There's still time to experience the Winter Walk at Harlow Carr Gardens in North Yorkshire. Heather Barron talks to the man responsible for maintaining its beauty

FOR a man whose least favourite season is winter, Russell Watkins is doing a great job with the Winter Walk at Harlow Carr.

The walk has been Russ’s responsibility for the last decade and as anyone with a garden will know, there is always something to do, all year round.

As Floral Team Leader, Russ is involved in the never-ending job of keeping a public garden like Harlow Carr, near Harrogate, in tip-top condition.

While design and planning are part of his remit, he has special responsibility for the Winter Walk.

“It all started with my nan. She had quite an old-fashioned garden - mostly vegetables and roses - but she got me interested. By the time I was five, I was helping her to prune her roses,” explains Russ.

Having been bitten by the gardening bug, he left school at 16, and was keen to get some horticultural experience. He spent a year “on a sort of apprenticeship scheme” with Birmingham Botanic Gardens, followed by a two-year National Diploma course at Pershore Horticultural College, where he specialised in Garden Design and Ornamental Horticulture.

Realising that he wanted to be a garden designer, Russ enrolled on a three-year degree course in Garden Art & Design at Leeds Met, which was more technical than practical.

He knew, half-way through, that office-based work wasn’t really what he wanted, but he stuck it out.

After graduating, he took a position with a garden maintenance firm but he stayed less than a year.

“I hated it,” he confesses. “I’m a very planty person – not a butcher, and it was all about cutting things into cubes.”

Luckily, a vacancy for a position in the Harlow Carr Plant Centre came up and, after “a lovely interview” during which he says his interviewer felt “she should save him from garden maintenance”, he was offered a six-month contract.

“It was a fast learning curve with deliveries every day, and some plants I’d never seen before,” laughs Russ. “There was also lots of customer contact, so I was spending a lot of time giving advice.

“Although there were no guarantees, I was hoping it would be a stepping stone into the gardens,” says Russ. “After my six months, a place became available and I got it.”

During his time at Harlow Carr, Russ has spent ten years with the Floral Team and a year on the Woodland Team, which he confesses was very different.

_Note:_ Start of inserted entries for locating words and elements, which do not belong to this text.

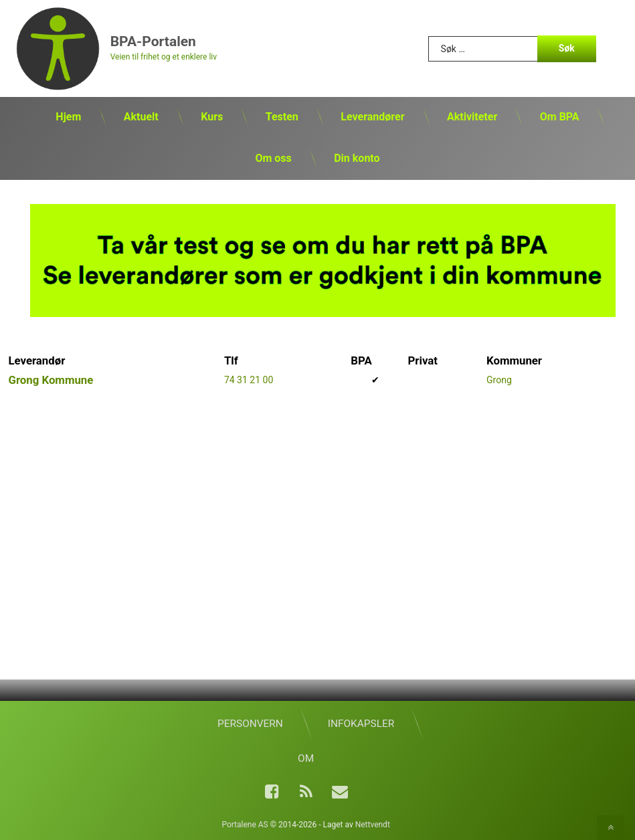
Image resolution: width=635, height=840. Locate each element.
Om (306, 758)
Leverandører (372, 116)
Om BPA (559, 116)
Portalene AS (244, 825)
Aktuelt (141, 116)
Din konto (357, 158)
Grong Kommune (50, 380)
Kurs (211, 116)
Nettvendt (373, 825)
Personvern (250, 724)
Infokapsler (361, 724)
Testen (282, 116)
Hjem (68, 116)
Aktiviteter (472, 116)
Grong (499, 380)
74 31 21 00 (248, 380)
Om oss (273, 158)
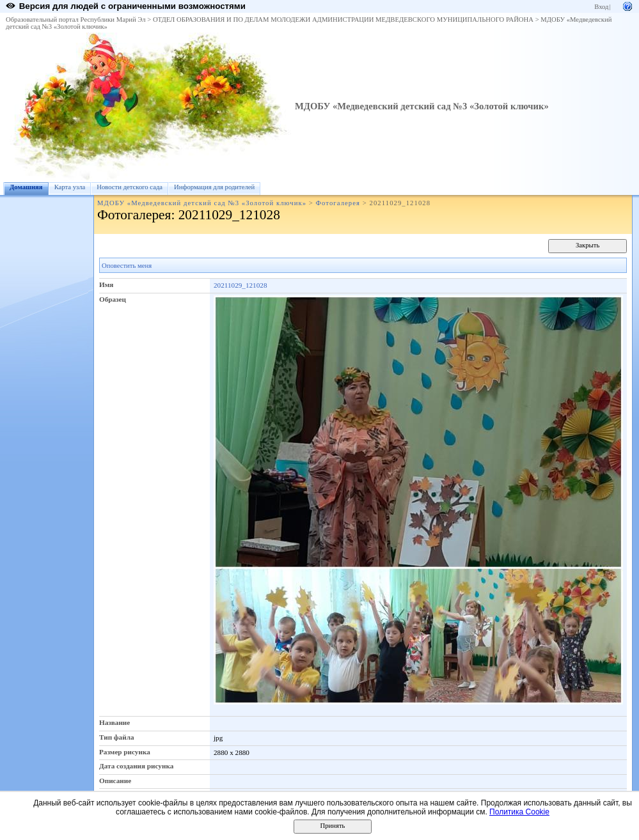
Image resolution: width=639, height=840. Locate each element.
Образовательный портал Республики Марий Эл (75, 19)
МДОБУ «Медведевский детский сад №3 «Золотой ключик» (422, 106)
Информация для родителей (214, 187)
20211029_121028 (241, 285)
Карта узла (70, 187)
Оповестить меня (127, 265)
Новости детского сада (129, 187)
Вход (601, 6)
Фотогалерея (338, 203)
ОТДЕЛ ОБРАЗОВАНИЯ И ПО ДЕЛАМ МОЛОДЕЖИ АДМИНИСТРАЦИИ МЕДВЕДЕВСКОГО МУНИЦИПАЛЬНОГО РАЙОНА (343, 19)
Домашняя (26, 187)
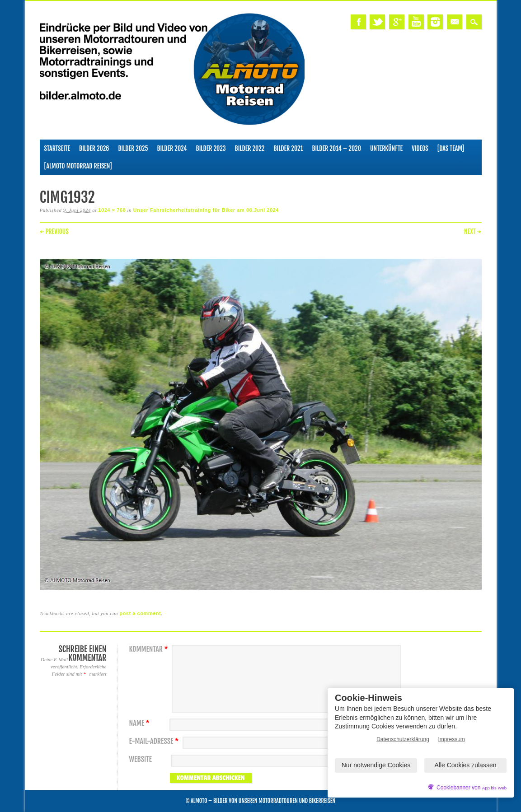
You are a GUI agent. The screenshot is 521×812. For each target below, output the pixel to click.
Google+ (397, 22)
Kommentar (150, 649)
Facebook (358, 22)
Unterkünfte (386, 148)
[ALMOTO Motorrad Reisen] (78, 166)
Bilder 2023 (211, 148)
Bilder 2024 (172, 148)
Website (141, 759)
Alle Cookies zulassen (465, 765)
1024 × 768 (112, 210)
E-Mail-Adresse (155, 741)
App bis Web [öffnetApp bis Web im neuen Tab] (494, 788)
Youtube (416, 22)
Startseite (57, 148)
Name (141, 723)
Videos (420, 148)
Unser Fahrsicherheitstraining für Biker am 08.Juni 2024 (206, 210)
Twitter (377, 22)
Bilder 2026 (94, 148)
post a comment (140, 613)
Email (455, 22)
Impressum (451, 739)
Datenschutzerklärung (403, 739)
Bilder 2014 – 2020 (336, 148)
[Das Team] (451, 148)
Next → (473, 231)
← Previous (54, 231)
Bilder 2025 (133, 148)
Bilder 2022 (250, 148)
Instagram (435, 22)
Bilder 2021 (288, 148)
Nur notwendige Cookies (376, 765)
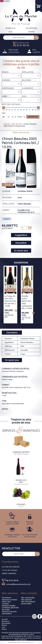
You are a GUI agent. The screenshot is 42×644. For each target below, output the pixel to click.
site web (23, 642)
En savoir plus (21, 250)
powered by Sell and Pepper (14, 642)
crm (33, 642)
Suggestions (21, 235)
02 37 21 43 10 (12, 580)
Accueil (6, 124)
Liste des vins (16, 124)
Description (21, 243)
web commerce (28, 642)
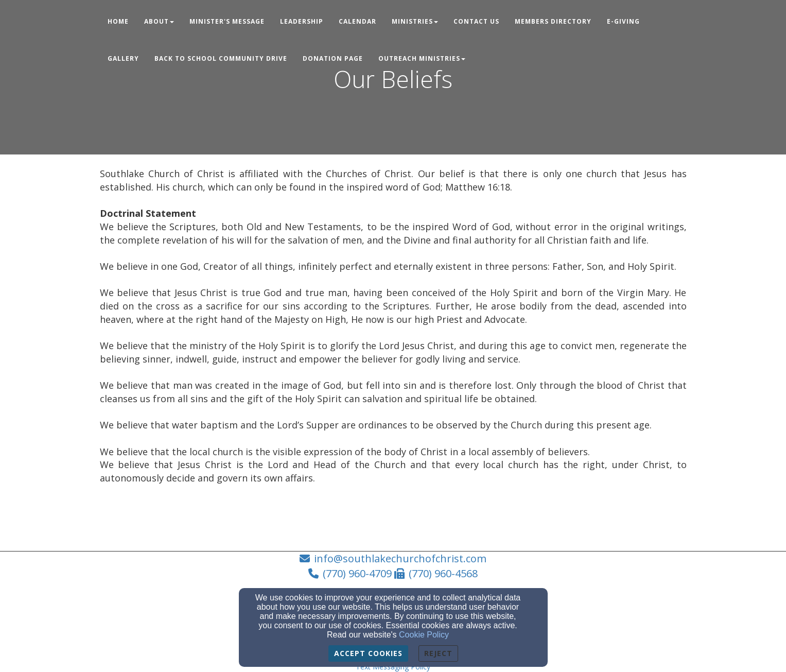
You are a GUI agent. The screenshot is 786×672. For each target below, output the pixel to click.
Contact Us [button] (476, 21)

“All my knowledge was in floral, where I was more at home. It is quite prescriptive, with set standards. Woodland is much more naturalistic, so, initially, I struggled with it a little. But it was lovely working with different plants and a different team.”

Although the Winter Walk was started eleven years ago it was never completed. Russ took it on, and considers it to be ‘his baby’.

“It’s been amazing,” he says. “I don’t like winter – it’s cold and wet – but that’s when the walk is at its best. I try to create colour and interest, making it as bright and brash as possible.

“With floral planting, it’s all about complementary colours, but I can ignore a lot of the rules and introduce colour combinations that are not normally used at other times of year.”

Although the walk is open all year round, it comes into its own from October to April.

“The season ends in a psychedelic blast of colour from mid-February to mid-March. It’s like a kaleidoscope, before it switches off like a light, in preparation for the ‘big cut down’ at the end of March/beginning of April. The rest of the garden is just waking up then.”

Visitors are increasingly asking if it is possible to buy the plants on display, so the Plant Centre now stocks products that are featured in different areas of the gardens, with a really good selection from the Winter Walk at the moment.